While viruses are commonly said to inject their DNA into cells, it isn’t always clear what “inject” means at the viral scale. Because viruses and hypodermic needles differ so much in size, who is to say whether they working according to the same physical principles? This is a question for biophysicists.

The question, it turns out, has been explored in a pair of studies led by Alex Evilevitch, Ph.D., a biophysicist affiliated with Lund University and Carnegie Mellon University. Along with his colleagues, Dr. Evilevitch has shown that viruses can convert their DNA from solid to fluid form, explaining how viruses manage to inject DNA into the cells of their victims.

One of the studies investigated the herpes virus; the other focused on bacteriophages. The results of the herpes virus investigation appeared September 7 in Nature Chemical Biology, in an article entitled, “Solid-to-fluid DNA transition inside HSV-1 capsid close to the temperature of infection.” The results of the bacteriophage study appeared September 30 in the Proceedings of the National Academy of Sciences (PNAS), in an article entitled, “Solid-to-fluid–like DNA transition in viruses facilitates infection.”
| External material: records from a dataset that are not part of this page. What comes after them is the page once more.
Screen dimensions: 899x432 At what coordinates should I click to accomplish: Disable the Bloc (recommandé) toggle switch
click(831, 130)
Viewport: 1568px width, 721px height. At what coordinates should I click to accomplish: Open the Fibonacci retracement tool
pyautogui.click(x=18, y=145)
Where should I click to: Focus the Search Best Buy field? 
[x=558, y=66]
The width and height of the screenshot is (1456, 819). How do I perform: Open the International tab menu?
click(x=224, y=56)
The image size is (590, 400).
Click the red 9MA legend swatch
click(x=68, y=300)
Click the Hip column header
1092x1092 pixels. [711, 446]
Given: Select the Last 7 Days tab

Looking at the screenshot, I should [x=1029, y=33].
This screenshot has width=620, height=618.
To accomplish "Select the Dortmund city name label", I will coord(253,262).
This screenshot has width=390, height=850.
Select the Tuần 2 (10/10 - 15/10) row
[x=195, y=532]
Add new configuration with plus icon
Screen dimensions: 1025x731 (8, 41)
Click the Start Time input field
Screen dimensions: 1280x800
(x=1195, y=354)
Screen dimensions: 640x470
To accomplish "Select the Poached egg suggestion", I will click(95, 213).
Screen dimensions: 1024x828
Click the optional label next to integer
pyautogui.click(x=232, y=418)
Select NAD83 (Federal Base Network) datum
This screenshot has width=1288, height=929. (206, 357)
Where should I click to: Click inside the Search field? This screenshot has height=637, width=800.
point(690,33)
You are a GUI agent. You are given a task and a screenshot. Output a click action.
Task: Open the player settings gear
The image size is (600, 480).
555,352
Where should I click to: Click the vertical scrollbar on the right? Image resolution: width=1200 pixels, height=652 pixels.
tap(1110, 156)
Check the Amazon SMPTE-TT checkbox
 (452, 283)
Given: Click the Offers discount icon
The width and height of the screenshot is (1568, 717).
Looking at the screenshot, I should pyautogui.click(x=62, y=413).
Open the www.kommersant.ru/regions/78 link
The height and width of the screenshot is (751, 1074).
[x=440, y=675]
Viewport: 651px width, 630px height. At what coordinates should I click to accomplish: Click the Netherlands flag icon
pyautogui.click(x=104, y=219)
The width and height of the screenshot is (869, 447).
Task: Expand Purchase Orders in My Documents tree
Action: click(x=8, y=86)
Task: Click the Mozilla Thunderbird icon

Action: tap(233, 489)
According to Dr. Evilevitch, no one was previously aware of the phase transition from solid to fluid form in virus DNA. He noted, for example, that it was a surprise to learn that the phase transition for the herpes virus is temperature-dependent and takes place at 37°C, which is a direct adaptation to human body temperature. Dr. Evilevitch hopes that the research findings will lead to a new type of medicine that targets the phase transition for virus DNA, which could then reduce the infection capability and limit the spread of the virus.

“A drug of this type would affect the physical properties of the virus’s DNA, which means that the drug can resist the virus' mutations,” said Dr. Evilevitch.

“We found that the sliding friction between closely packaged DNA strands, caused by interstrand repulsive interactions, is reduced by the ionic environment of epithelial cells and neurons susceptible to herpes infection,” wrote the authors of the Nature Chemical Biology article. “However, variations in the ionic conditions corresponding to neuronal activity can restrict DNA mobility in the capsid, making it more solid-like.”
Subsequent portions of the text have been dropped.